Kini, saatnya sistem presidensial dikembalikan kepada maruah hakikinya. Pengembalian keseimbangan tatanan presidensial dapat diakomodasi melalui penyusunan APBN yang berbasis teknologi informasi (e-bugeting) serta keberanian Presiden dan pembantunya untuk menolak setiap proyek yang tidak sesuai akal sehat RPJMN. Perencanaan dan penganggaran Provinsi DKI Jakarta dapat menjadi teladan bangsa ini untuk memulainya. Di sisi lain, aspek pengawasan perlu diperkuat sebagai mata dan telinga Presiden, sekaligus alat Presiden untuk menengahi dan menjawab segala kewenangan antar institusi. Melalui Aparat Pengawasan Intern Pemerintah (APIP) yang kuat dan sinergi,  surat atensi Presiden dapat menjadi ranah komunikasi politik yang akuntabel, sekaligus mengedepankan pemecahan masalah silang pendapat tentang suatu kebijakan termasuk hal-hal yang terkait keuangan negara. Pemecahan masalah yang memprioritaskan penyelesaian dalam ranah administrasi merupakan strategi taktis dalam UU Administrasi Pemerintah dalam rangka menjaga kelancaran pembangunan dan minimalisasi ketakutan pejabant negara untuk mengambil kebijakan/diskresi, karena jika sudah masuk area litigasi, biasanya pembangunan terhenti (mangkrak).
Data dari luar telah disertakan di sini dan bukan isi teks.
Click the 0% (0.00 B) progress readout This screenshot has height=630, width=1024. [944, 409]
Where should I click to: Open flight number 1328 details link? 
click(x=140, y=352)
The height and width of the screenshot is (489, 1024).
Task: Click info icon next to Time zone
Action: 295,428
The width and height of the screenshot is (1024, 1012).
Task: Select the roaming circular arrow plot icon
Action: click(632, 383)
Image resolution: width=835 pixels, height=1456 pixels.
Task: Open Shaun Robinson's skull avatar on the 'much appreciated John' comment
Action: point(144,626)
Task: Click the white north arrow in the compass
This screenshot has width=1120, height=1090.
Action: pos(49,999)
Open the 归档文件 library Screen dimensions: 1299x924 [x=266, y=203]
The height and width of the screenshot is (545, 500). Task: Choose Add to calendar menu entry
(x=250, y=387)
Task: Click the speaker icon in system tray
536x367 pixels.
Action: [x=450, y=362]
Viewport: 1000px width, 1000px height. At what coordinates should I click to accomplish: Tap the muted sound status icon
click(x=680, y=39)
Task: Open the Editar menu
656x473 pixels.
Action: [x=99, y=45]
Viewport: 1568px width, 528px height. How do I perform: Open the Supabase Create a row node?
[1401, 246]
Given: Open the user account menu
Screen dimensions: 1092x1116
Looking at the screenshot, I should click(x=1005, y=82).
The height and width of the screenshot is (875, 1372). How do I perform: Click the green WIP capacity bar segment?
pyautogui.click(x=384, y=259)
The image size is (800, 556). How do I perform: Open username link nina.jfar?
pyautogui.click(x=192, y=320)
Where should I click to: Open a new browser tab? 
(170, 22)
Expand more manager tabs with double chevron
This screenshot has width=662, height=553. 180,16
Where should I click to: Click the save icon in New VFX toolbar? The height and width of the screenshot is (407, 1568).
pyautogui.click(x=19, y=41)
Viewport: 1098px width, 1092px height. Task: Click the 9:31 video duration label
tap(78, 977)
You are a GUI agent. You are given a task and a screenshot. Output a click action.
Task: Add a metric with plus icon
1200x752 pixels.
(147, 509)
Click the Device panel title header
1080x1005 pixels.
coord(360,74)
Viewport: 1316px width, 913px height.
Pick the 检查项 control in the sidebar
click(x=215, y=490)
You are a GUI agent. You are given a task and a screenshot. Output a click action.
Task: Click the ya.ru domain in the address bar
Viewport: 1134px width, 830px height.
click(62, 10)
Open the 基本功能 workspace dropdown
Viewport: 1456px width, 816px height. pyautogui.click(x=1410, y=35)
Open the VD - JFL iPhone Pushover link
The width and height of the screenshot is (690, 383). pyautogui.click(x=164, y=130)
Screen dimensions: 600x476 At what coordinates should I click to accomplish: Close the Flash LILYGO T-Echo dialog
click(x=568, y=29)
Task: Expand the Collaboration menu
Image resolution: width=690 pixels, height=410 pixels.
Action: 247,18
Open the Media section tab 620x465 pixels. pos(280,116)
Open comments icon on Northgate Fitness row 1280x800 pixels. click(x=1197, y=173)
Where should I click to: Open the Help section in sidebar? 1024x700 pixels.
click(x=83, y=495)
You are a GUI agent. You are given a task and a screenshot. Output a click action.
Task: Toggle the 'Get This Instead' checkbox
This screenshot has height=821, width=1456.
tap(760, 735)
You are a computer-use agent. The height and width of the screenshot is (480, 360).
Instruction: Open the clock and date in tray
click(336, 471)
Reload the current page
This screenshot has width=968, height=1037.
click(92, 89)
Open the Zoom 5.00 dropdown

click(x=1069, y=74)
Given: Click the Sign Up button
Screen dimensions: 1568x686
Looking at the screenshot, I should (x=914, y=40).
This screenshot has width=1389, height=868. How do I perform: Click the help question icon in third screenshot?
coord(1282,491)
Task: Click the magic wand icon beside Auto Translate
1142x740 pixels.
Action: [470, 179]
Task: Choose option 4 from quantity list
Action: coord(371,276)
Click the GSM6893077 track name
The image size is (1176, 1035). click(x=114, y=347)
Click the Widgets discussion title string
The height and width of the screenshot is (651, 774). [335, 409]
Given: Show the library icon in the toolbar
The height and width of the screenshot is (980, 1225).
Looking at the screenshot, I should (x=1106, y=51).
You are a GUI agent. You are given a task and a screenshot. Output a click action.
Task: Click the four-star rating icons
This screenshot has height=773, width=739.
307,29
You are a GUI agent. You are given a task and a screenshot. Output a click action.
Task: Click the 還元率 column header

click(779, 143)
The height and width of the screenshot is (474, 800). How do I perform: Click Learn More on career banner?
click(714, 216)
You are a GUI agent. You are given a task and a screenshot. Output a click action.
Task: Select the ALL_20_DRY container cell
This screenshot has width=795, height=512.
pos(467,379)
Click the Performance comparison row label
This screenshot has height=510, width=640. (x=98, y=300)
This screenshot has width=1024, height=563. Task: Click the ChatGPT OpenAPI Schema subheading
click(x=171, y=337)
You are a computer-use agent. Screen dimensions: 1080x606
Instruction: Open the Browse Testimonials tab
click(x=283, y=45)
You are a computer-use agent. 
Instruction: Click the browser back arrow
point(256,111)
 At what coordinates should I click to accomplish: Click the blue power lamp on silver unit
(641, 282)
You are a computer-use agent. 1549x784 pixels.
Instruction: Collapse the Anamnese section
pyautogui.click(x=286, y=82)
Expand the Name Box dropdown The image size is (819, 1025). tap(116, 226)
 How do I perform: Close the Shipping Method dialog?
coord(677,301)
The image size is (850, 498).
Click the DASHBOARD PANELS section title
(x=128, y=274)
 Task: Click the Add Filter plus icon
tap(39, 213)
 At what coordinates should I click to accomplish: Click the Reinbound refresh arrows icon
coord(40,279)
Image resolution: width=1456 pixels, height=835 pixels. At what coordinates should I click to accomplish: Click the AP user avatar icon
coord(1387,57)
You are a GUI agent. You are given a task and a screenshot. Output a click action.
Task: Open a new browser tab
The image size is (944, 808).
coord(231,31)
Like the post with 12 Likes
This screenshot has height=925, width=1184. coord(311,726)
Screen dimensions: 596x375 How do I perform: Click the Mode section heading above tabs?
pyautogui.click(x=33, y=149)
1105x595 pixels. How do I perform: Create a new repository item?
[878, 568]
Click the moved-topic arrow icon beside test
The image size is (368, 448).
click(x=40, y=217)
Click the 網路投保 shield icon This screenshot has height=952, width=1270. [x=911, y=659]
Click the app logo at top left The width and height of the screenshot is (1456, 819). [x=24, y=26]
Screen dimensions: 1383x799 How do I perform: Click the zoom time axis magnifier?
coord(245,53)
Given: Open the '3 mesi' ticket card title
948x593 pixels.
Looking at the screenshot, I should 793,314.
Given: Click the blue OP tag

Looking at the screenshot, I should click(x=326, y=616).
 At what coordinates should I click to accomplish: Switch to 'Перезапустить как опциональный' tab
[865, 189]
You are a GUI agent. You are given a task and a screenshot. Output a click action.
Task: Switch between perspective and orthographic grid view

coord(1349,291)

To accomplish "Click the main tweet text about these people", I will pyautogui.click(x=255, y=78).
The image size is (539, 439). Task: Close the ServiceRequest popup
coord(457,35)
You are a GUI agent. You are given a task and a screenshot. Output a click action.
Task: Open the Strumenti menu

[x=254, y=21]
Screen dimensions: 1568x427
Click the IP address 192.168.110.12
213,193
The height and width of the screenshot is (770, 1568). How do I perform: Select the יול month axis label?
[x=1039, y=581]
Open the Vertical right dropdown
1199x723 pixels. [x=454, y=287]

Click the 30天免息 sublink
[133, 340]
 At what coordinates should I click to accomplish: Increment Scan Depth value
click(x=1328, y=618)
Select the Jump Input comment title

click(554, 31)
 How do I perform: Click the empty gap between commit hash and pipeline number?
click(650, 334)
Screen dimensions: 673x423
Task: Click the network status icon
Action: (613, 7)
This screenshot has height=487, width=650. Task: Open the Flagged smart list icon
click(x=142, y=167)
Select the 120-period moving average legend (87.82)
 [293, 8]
Di sisi lain, kehadiran APIP yang kuat dan sinergi akan mampu menjadi pengungkit check and balances terhadap pengawasan yang dilakukan DPR, termasuk pemeriksaan atas pertanggungjawaban keuangan negara yang dilakukan BPK sebagai auditor eksternal negara ini sehingga masing-masing komponen negara dapat menjalankan tugas dan fungsinya secara profesional dan sesuai dengan ketentuan.

Ikuti tulisan menarik Ridhony Hutasoit lainnya di sini.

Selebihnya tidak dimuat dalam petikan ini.